“You impress me very favourably, Señor,” said the Italian, giving Leon his hand with a hearty gesture. “At the same time your position with reference to that blessed martyr is a strange one, and unpleasant for both of you.”

“It is the singularity of our position,” said Leon, “that made me decide on coming myself, that I might give you certain items of information which concern no one but me, and request your co-operation...”

“Mine?”

“Yes—to help me to carry out my arrangements, and get out of my difficulties as well as possible.”

Paoletti knit his brows. He had risen to start at once; but he now sat down again, and once more began to twirl his thumbs.

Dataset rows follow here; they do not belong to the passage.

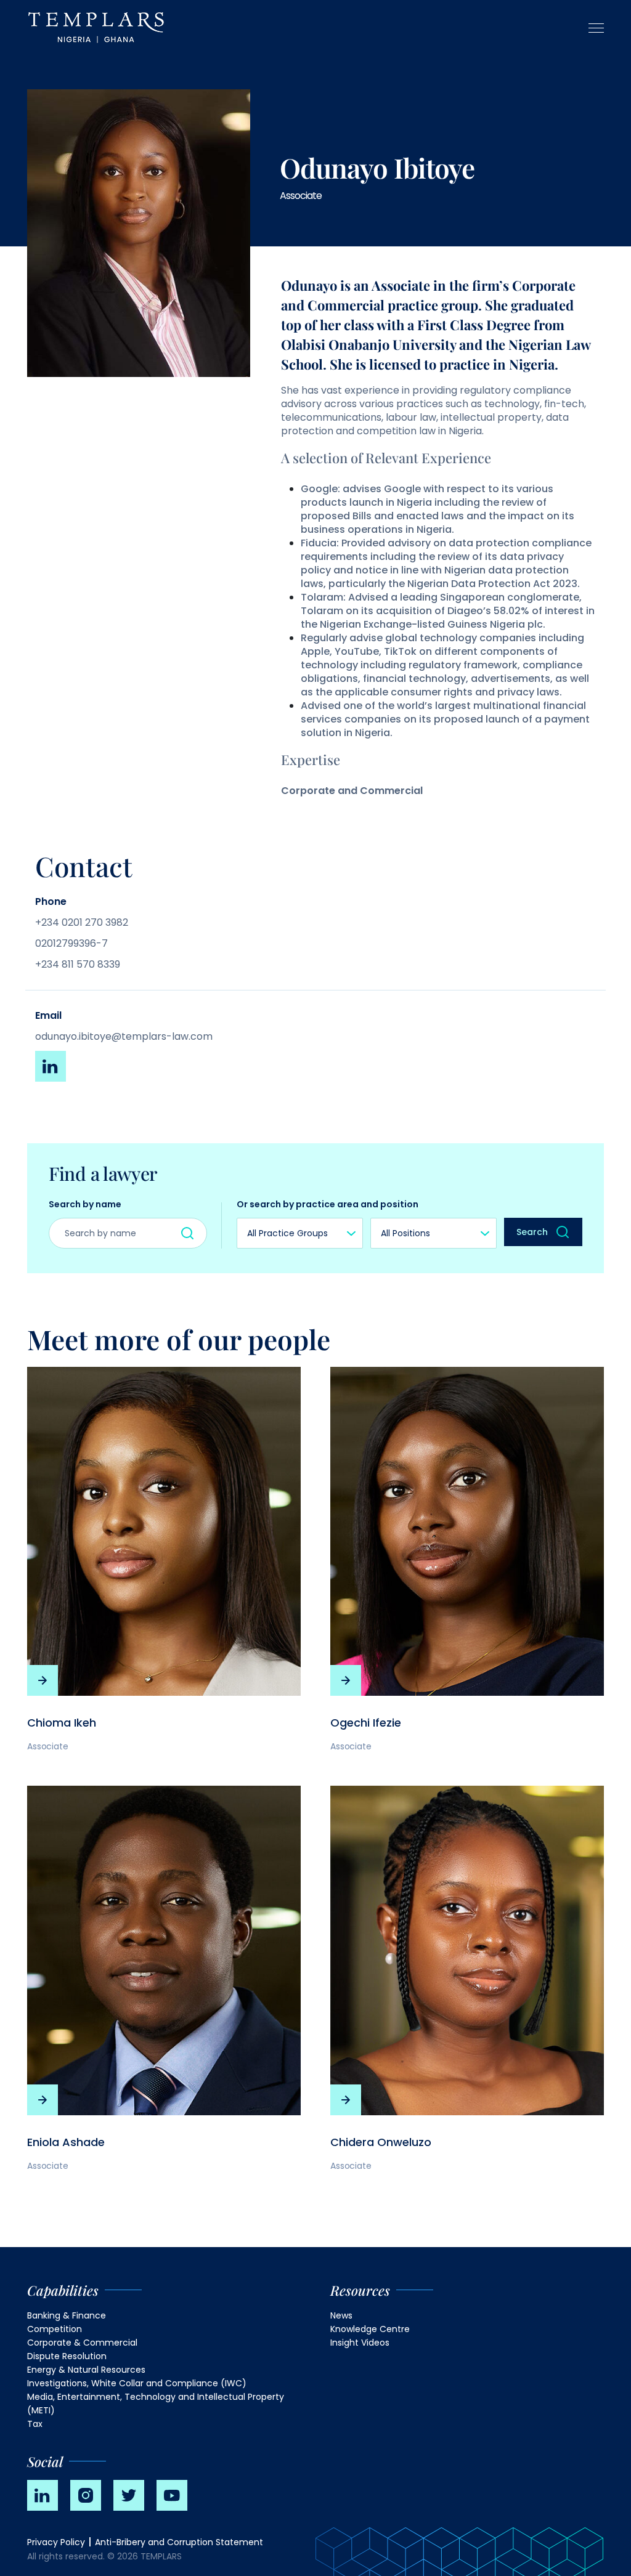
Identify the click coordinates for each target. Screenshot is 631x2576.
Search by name (85, 1204)
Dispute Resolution (67, 2356)
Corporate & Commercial (82, 2342)
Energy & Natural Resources (86, 2369)
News (341, 2315)
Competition (54, 2329)
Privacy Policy (56, 2542)
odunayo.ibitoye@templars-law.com (124, 1036)
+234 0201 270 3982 (81, 922)
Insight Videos (359, 2342)
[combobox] (300, 1233)
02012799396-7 (71, 943)
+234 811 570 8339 (77, 964)
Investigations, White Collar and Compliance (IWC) (136, 2383)
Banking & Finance (66, 2315)
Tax (35, 2424)
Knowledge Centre (370, 2329)
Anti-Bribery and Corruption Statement (179, 2542)
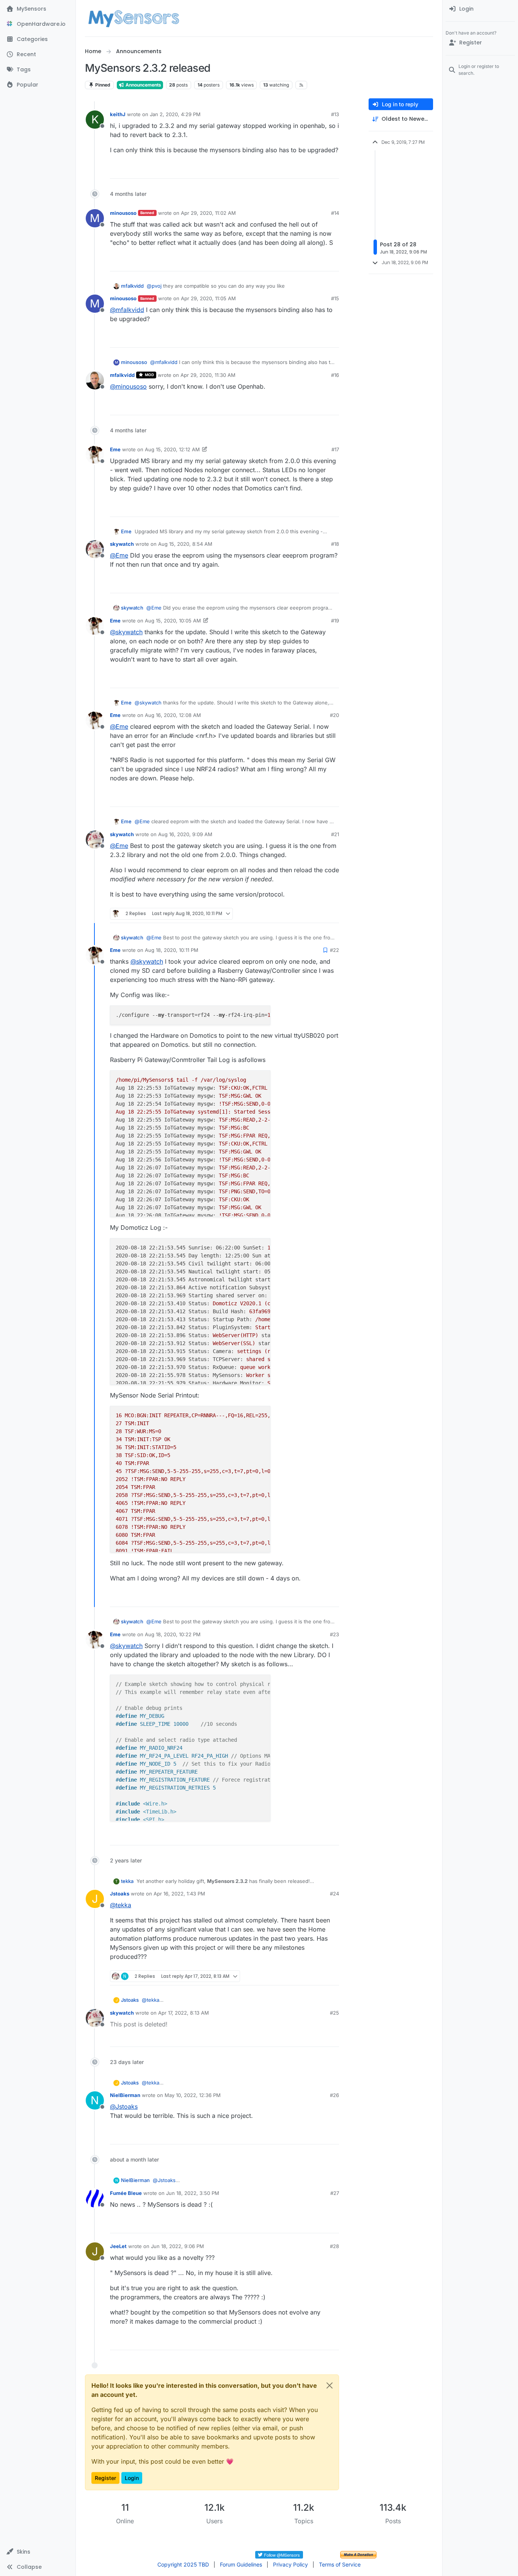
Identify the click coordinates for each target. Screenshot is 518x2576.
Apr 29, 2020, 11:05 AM (208, 298)
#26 (334, 2095)
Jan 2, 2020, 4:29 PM (175, 114)
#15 (335, 298)
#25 (334, 2013)
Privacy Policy (290, 2564)
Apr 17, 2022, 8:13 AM (183, 2013)
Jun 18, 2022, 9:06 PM (177, 2246)
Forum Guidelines (241, 2564)
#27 (334, 2193)
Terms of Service (340, 2564)
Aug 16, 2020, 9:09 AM (185, 834)
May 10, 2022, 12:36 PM (193, 2095)
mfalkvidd (132, 286)
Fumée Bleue (126, 2193)
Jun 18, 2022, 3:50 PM (192, 2193)
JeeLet (118, 2246)
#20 (334, 715)
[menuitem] (480, 9)
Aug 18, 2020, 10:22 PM (173, 1634)
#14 (335, 213)
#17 (335, 449)
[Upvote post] (304, 169)
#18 (335, 544)
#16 (335, 375)
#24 (334, 1894)
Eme (115, 449)
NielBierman (125, 2095)
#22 (334, 950)
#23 (334, 1634)
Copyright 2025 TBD (183, 2564)
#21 (335, 834)
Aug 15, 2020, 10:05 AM (173, 621)
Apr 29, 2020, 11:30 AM (208, 375)
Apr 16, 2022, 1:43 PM (179, 1894)
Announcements (142, 85)
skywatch (122, 544)
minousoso (123, 213)
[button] (37, 2552)
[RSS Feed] (301, 85)
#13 (335, 114)
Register (105, 2478)
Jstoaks (119, 1894)
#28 (334, 2246)
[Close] (329, 2385)
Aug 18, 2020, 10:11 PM (171, 950)
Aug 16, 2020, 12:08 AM (173, 715)
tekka (127, 1881)
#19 (335, 621)
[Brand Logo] (133, 18)
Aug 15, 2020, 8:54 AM (185, 544)
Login (132, 2478)
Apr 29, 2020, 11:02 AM (208, 213)
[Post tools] (332, 169)
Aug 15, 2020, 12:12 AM (172, 449)
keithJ (118, 114)
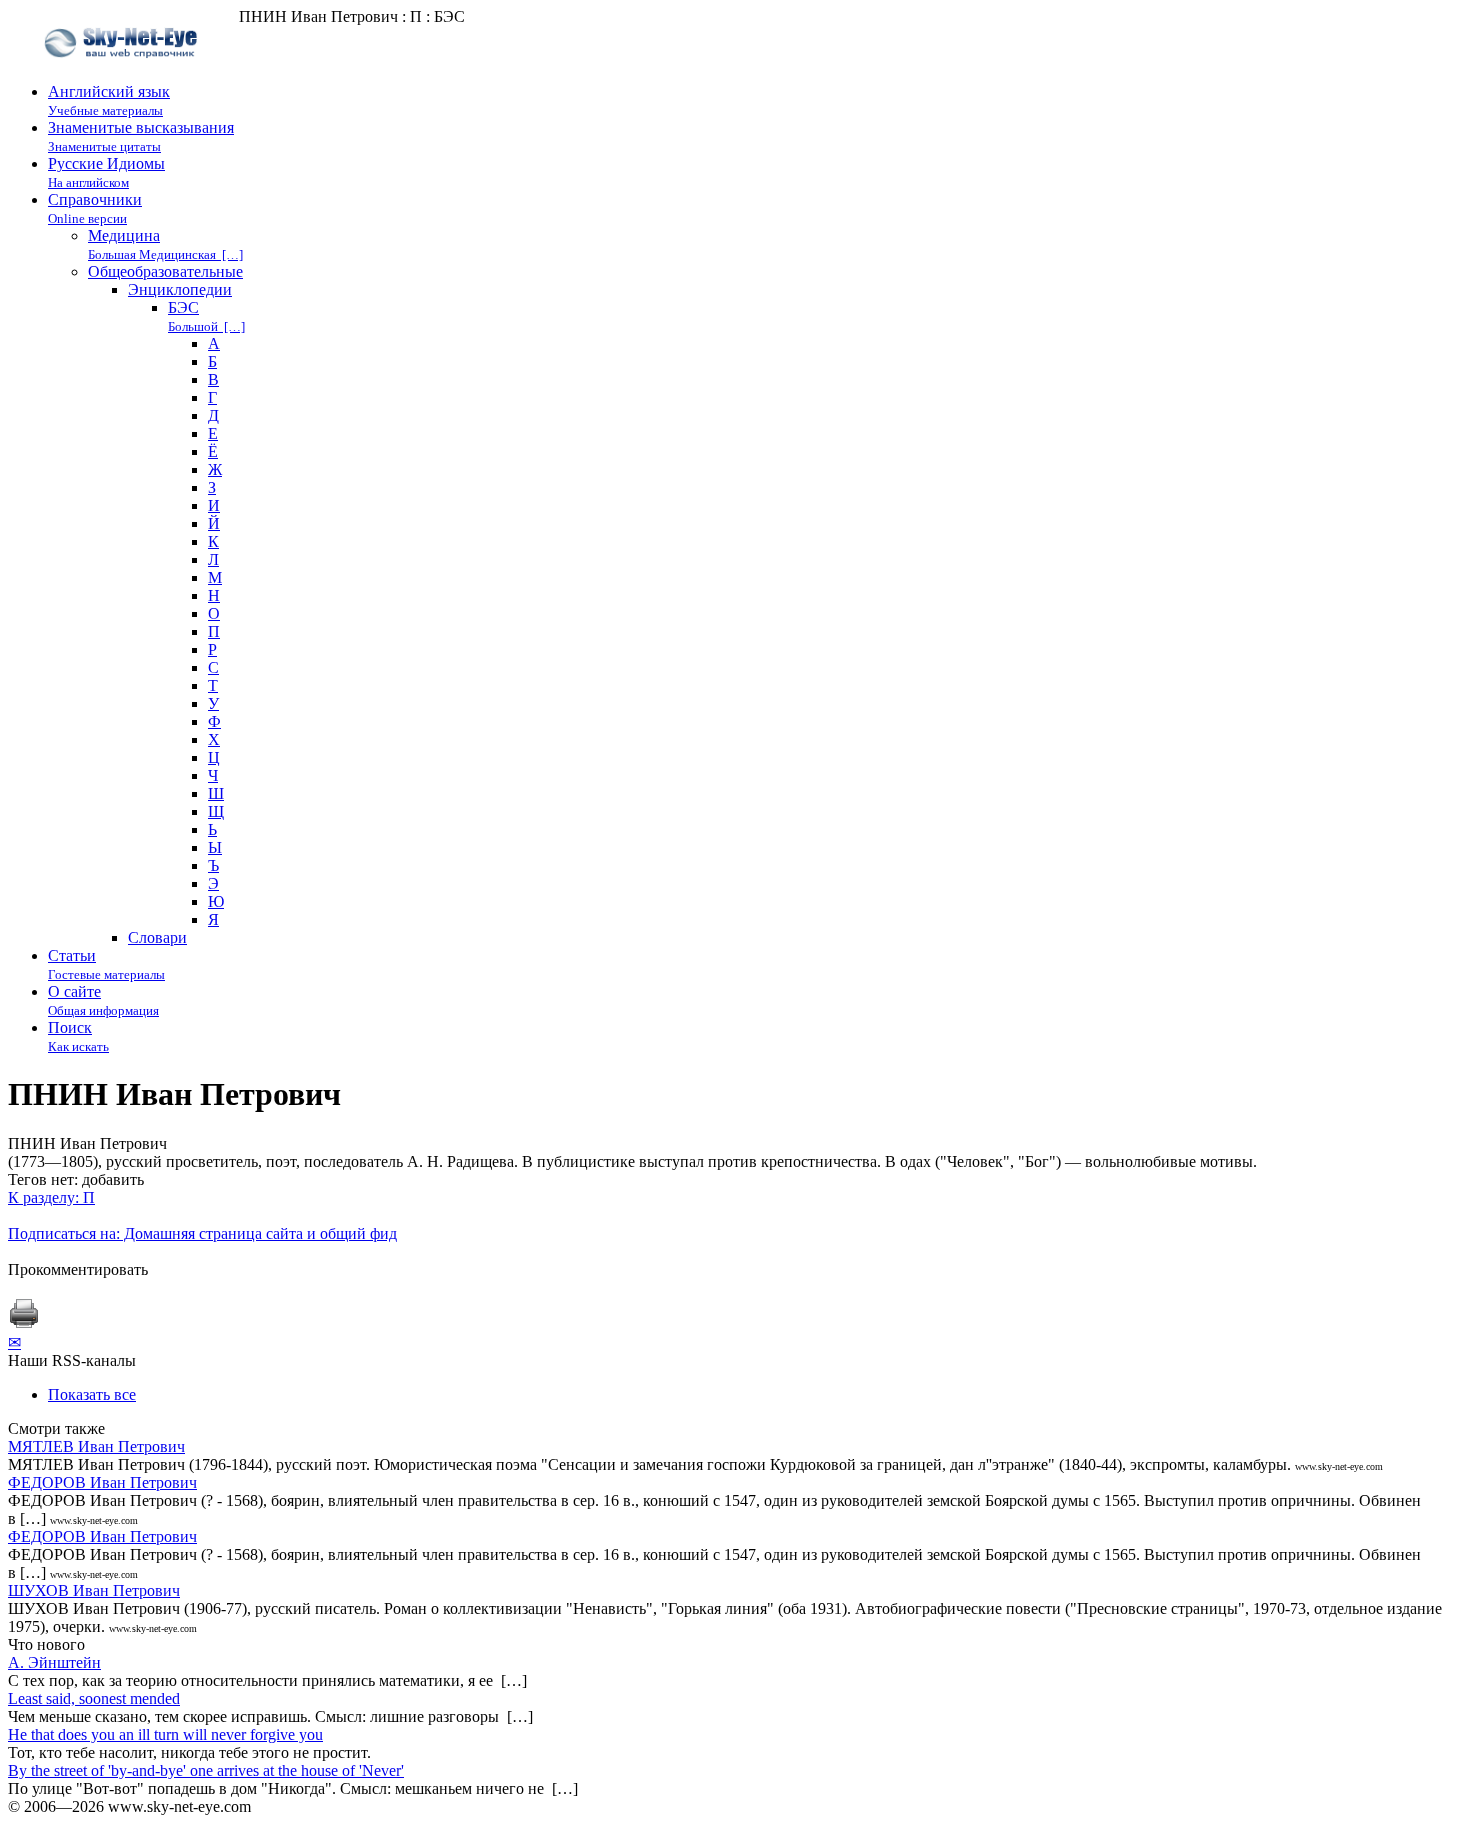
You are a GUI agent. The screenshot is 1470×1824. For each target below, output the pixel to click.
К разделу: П (51, 1197)
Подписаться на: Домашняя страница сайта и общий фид (202, 1233)
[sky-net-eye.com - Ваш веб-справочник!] (123, 73)
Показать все (92, 1394)
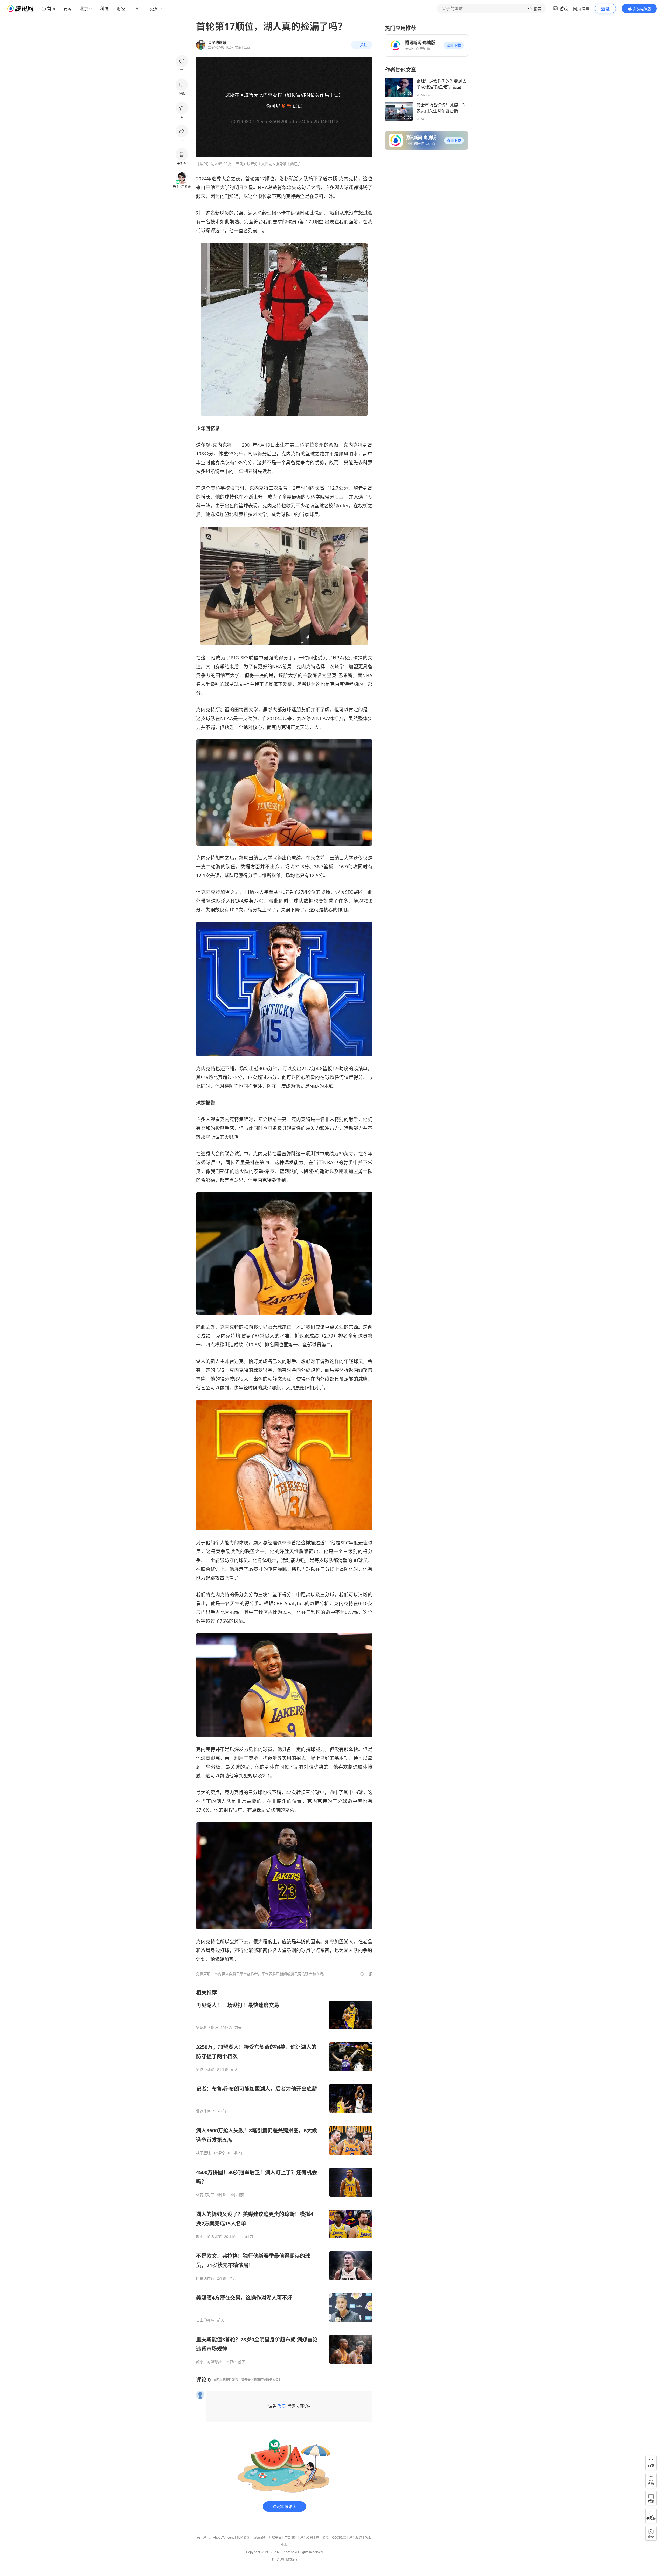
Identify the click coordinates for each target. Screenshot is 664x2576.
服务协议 (243, 2537)
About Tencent (223, 2537)
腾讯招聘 (306, 2537)
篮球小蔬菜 (205, 2069)
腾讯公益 (322, 2537)
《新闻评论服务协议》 (266, 2379)
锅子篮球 (203, 2153)
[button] (454, 45)
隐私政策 (259, 2537)
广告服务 (291, 2537)
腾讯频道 (355, 2537)
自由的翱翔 (205, 2320)
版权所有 (291, 2559)
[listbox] (284, 2176)
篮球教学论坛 (207, 2027)
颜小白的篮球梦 (209, 2236)
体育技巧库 (205, 2195)
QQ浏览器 (339, 2537)
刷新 (286, 106)
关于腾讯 (203, 2537)
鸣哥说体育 (205, 2278)
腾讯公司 (278, 2559)
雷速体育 (203, 2111)
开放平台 (275, 2537)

“In the first place,” he said in the tone of a man accustomed to drive matters home, “explain to me the motives which brought you here. It is strange enough that you should come to confess to me, surely?” And he smiled with sarcastic triumph in a way that to Leon was more offensive than open mockery would have been.

“To confess?—yes indeed!”

“No, no, Señor,” said Paoletti with an affectation of sweetness which betrayed his Italian blood, “I do not expect you to confess—far from it! you will neither lay bare your conscience, nor retract your errors. You will only tell me what I know already—what every one knows. And all in order that I may help you...” And the priest ended his sentence by quoting the reports diffused by Pilar de San Salomó’s gossiping circle.

“In all that there is a little truth and a great deal of falsehood,” said Leon. “It is false to say that Monina is my child; it is false to accuse me of such a connection with Pepa Fúcar. That I love her is true—and that every kind of love for my unhappy wife is dead within me. I have no feeling left for her but calm regard, and a dispassionate respect for her virtues which I fully acknowledge.”

“Regard, respect!” said Paoletti. “Appreciation of her virtues!... This, Sir, is something. The pure and noble soul of María Egyptiaca deserves more, much more, it is true; but if we might hope that your regard and respect would develop and expand....” Again he took Leon’s hand in his own which was as white and cold as marble—“we might bring about a reconciliation.”